Excerpt:
Posts Tagged ‘doug skinner’

Shakespeare’s “Who’s On First”

Sunday, April 5th, 2009

My dear friend and sensei, Jerry, sent me this link to a video of David Foubert and Jay Leibowitz performing Shakespeare’s “Who’s On First”.

Elizabethan vaudeville at its best:

This, of course, was not really Shakespeare cracking wise but Leibowitz himself writing a spot on imitation of how the Bard would likely have handled Abbott & Costello’s classic “Who’s On First” routine.

Here’s the original:

Elizabethan baseball aside, this sort of link being sent to me invariably results in my falling down an informational rabbit hole and coming out some other distant end awash in semi-relevant connections and sufficently distracted enough to render the rest of my day a complete fucking waste of time. Thanks, Jerry!

When ever I hear the Shakespeare I automatically revisit Bill Irwin‘s sublime The Regard Of Flight as he defends himself from a critic, brandishing a hefty volume of the Complete Works like some anti-vampiric talisman: “Shakespeare! This is unabridged, pal!”

Material:
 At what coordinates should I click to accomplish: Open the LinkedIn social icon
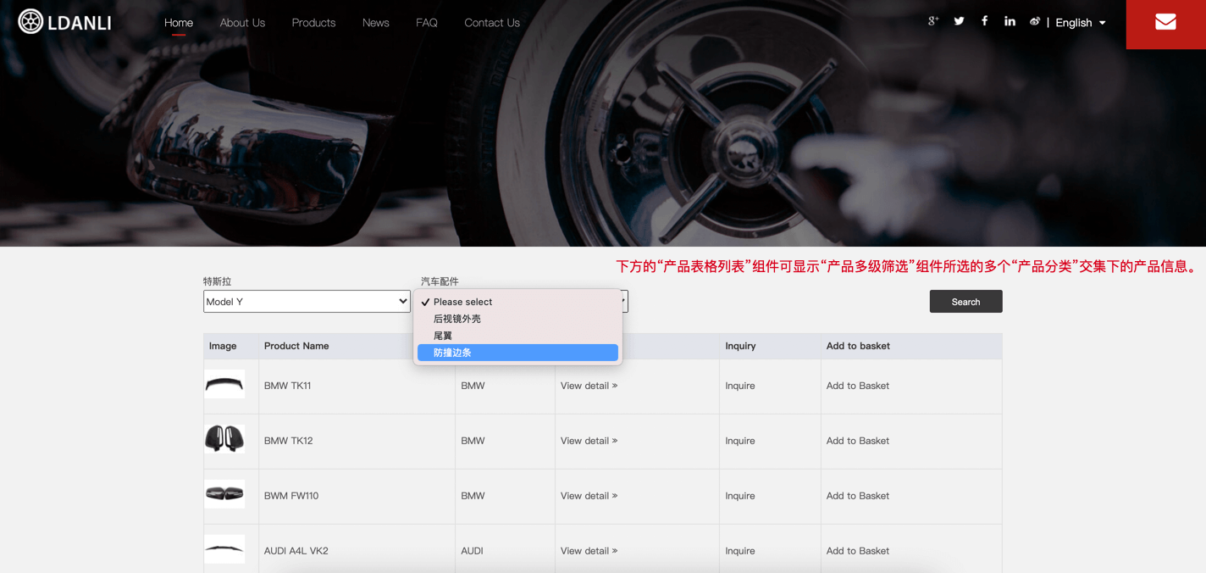1010,21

Job: Resume the blog post about the Shakespearean "Who's On First" after its final sentence and keep writing.

Answer for the task:
The Regard Of Flight isn’t available commercially on tape or disk – it was distributed as part of the MacArthur Foundation Library but is now virtually impossible to get, unless you want to fork out $245 bucks via Amazon for a used copy. Luckily I have a copy I taped off the air when PBS broadcast it years ago. There are some clips available from the show on YouTube but not the relevant Shakespeare! portion. Instead I give you Doug Skinner and Bill Irwin singing the First Homesickness Song also known as Harry Warren’s “Pasadena – An American Love Song”:

I love that song and used it as our favorite lullabye for my son when he was so much younger than he is today. Skinner does a second song that is just a delight of gentle wistful longing.

My alleged mind, suffering from our Billy’s apt description of ” a malady of attention”, also skipped over to David Huband‘s wonderful award winning short script adaptation of Hamlet called “The Dane”, where the tale is told by a dying gangster in a bar. I wanted to include a snippet of that film here but it’s impossible to find anything of it online.

Richard D’Alessio directed The Dane and he and Huband went on to make more episodes collectively known as the The Shakespeare Comedy Show which was an attempt to create more of the same but was, unfortunately, not as well done as their original venture.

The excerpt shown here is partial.